Blueprint America: Beyond the Motor City, a new documentary directed by critically-acclaimed filmmaker Aaron Woolf (King Corn), examines how Detroit, a grim symbol of America’s diminished status in the world, may come to represent the future of transportation and progress in America. The film debuts nationally on PBS on February 8 at 10 pm (check local listings).
Narrated by Blueprint America correspondent Miles O’Brien, the 90-minute documentary asks whether it is time to fundamentally change the way Detroiters — and by extension all Americans — get around. Detroit is the crucible in which the nation’s ability to move toward a modern 21st century transportation infrastructure is put to the test. The documentary shows how investments in the past — beginning with the construction of canals in the 18th century — profoundly shaped Detroit’s physical layout, population growth and economic development. Before being dubbed the Motor City, Detroit was once home to the nation’s most extensive streetcar system. In fact, it was that vast network of streetcars that carried workers to the area’s many car factories. And it was the cars made in those factories that would soon displace the streetcars in Detroit — and in every major American city.
Detroit’s engineers went on to design the nation’s first urban freeways and inspired much of America’s 20th century transportation infrastructure system — from traffic signals to gas stations — that became the envy of the word.

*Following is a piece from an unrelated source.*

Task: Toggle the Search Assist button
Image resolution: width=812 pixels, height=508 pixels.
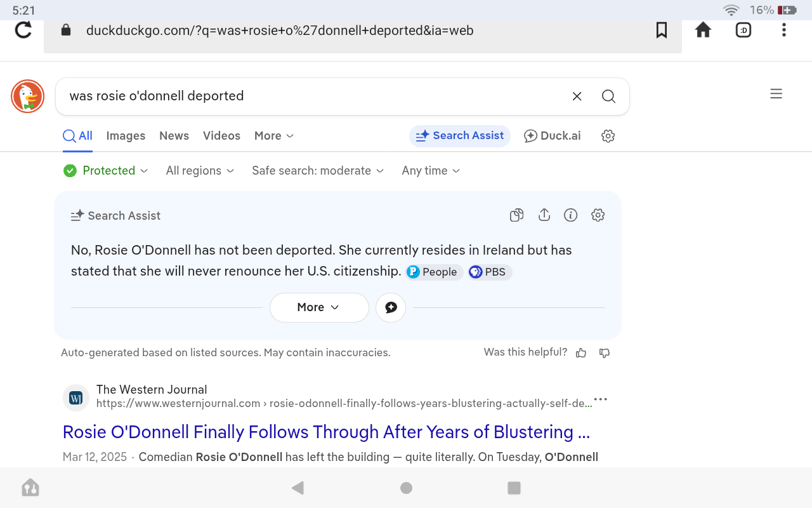Action: tap(459, 136)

But over the last 30 years, much of the world has moved on, choosing faster, cleaner, more modern transportation and leaving America — and Detroit — behind. Viewers are taken on a journey beyond Detroit’s blighted urban landscape to Spain, home to one of the world’s most modern and extensive transit systems; to California, where voters recently said yes to America’s first high speed rail system; and to Washington, where Congress will soon decide whether to finally push America’s transportation into the 21st century.